In view of such problems of the prior art, a primary object of the present invention is to provide a method and a system which can maximize the responsiveness and stability of a vehicle for each given traveling condition of the vehicle.
A second object of the present invention is to provide a method and a system which can maintain the favorable responsiveness and the stability of a vehicle even when the traveling condition of the vehicle is such that the dynamic properties of the tires are in a non-linear region.
A third object of the present invention is to provide a method and a system which can achieve a maximum improvement of the handling of a vehicle with a minimum expense.
According to the present invention, these and other objects of the present invention can be accomplished by providing a method for controlling a vehicle behavior by individually controlling a fore-and-aft force of each of right and left vehicle wheels so as to achieve a desired vehicle behavior, comprising the steps of: computing a yawing moment which a vehicle is desired to produce according to a dynamic state quantity of the vehicle including at least a traveling speed, and cornering forces which the wheels produce; and controlling a fore-and-aft force which is applied to each of the wheels so as to achieve said computed yawing moment.
By thus appropriately distributing a fore-and-aft force such as a braking force or a traction to each of the wheels, it is possible to control the vehicle in such a manner which has heretofore not been possible. The cornering forces may be directly detected by using suitable sensors, but may also be estimated from a dynamic state quantity of the vehicle such as the frictional coefficient of the road surface. Therefore, it is made possible to favorably control the vehicle in a more positive manner, and even under most extreme conditions. For the modes of controlling the fore-and-aft force of each of the wheels, reference should be made to U.S. Pat. No. 5,417,298 issued May 23, 1995 to Y. Shibahata, and U.S. Pat. No. 5,474,369 issued Dec. 12, 1995 to H. Inagaki et al, both of which are assigned to the common Assignee. The contents of these patents are hereby incorporated in this application by reference.
Typically, a desired yaw response is determined in according to a dynamic state quantity of the vehicle, and the vehicle is controlled in such a manner that the desired yaw response may be achieved. It is also possible to control the fore-and-aft forces of the wheels so as to achieve a desired vehicle body slip angle.
It was confirmed that the sliding surface control can achieve favorable results when applied to the method of the present invention.
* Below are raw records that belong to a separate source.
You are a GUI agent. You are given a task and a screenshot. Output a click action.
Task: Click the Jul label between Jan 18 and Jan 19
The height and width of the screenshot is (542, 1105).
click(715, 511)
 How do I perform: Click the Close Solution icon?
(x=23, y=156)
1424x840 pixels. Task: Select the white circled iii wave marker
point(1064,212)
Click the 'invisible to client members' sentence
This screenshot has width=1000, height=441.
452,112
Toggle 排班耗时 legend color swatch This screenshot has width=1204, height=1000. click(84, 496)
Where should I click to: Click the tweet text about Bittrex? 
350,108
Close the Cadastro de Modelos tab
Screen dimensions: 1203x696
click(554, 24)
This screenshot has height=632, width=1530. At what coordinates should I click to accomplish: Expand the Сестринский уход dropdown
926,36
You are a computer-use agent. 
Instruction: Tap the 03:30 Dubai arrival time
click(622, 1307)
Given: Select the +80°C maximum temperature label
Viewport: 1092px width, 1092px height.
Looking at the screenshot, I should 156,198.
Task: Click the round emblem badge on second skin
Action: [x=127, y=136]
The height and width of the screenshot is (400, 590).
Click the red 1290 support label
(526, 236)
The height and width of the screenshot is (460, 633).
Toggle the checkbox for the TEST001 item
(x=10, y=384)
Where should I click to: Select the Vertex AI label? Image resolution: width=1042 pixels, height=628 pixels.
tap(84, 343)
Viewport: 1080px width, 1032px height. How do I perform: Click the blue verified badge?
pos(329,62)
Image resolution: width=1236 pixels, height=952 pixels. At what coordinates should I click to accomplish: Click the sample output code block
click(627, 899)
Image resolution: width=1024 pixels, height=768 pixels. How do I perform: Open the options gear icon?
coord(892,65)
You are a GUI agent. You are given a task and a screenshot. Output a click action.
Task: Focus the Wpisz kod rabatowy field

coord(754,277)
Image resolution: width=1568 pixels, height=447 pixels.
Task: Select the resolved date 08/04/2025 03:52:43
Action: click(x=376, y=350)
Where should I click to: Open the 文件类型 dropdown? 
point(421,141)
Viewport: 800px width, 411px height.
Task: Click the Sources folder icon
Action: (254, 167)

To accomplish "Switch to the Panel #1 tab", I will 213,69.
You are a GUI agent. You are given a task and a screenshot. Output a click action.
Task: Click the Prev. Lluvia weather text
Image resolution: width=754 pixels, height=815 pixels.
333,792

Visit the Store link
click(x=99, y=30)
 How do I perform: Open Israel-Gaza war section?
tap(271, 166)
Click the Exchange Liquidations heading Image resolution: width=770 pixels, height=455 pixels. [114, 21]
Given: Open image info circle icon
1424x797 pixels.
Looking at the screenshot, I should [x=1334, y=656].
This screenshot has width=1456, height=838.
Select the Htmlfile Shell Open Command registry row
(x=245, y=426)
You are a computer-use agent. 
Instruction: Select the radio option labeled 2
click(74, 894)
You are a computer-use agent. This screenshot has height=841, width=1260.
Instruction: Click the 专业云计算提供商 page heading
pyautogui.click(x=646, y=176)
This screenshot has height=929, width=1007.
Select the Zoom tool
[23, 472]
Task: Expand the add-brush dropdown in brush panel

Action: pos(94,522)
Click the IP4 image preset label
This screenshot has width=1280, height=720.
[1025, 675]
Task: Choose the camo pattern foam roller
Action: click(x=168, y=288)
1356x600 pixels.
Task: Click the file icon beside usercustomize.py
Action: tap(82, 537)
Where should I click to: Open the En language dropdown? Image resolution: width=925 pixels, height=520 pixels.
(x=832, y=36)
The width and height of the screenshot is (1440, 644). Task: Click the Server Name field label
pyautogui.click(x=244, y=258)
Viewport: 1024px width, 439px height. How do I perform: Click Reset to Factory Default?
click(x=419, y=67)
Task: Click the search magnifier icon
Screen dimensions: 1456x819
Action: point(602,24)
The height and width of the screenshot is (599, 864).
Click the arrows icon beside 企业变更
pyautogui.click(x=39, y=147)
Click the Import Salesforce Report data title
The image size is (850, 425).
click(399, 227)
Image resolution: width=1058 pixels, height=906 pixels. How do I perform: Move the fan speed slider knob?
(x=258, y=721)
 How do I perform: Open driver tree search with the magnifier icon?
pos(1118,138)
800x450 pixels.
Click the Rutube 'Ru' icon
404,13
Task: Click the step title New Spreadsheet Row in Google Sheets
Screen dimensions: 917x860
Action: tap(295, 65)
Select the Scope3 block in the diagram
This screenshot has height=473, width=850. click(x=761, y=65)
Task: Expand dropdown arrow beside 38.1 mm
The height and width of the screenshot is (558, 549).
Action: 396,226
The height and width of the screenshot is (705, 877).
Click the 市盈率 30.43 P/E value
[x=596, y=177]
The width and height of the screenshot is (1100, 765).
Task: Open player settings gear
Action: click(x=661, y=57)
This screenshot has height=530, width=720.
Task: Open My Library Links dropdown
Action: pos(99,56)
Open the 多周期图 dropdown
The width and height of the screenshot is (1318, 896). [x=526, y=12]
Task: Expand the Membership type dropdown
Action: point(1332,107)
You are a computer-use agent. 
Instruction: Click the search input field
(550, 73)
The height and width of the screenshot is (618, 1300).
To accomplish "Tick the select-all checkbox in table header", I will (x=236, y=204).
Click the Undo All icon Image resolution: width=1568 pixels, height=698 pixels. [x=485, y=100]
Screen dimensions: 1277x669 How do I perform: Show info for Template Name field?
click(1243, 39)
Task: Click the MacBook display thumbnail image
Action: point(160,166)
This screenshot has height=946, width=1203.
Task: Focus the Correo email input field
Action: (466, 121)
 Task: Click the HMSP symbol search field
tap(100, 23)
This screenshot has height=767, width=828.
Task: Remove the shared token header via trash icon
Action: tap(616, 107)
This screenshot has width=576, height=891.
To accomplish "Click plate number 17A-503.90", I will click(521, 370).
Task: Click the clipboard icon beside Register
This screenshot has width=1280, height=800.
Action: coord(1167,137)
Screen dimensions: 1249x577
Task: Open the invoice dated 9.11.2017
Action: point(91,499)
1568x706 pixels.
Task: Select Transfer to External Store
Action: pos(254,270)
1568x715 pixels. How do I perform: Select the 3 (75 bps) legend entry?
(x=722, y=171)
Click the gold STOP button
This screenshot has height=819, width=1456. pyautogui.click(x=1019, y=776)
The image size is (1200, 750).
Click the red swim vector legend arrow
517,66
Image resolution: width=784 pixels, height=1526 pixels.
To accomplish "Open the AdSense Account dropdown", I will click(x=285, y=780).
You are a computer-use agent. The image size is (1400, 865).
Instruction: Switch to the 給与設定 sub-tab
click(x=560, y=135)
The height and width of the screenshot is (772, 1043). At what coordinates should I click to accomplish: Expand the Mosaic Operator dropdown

This method can be carried out by a system which comprises means for controlling a fore-and-aft force which is individually applied to each of right and left vehicle wheels; means for detecting a dynamic state quantity of the vehicle including at least a traveling speed; means for determining a cornering force of each of the wheels; and means for computing a yawing moment which a vehicle is desired to produce according to values obtained by said dynamic state quantity computing means and said cornering force determining means; wherein said fore-and-aft force control means is controlled according to a value obtained by said yawing moment computing means.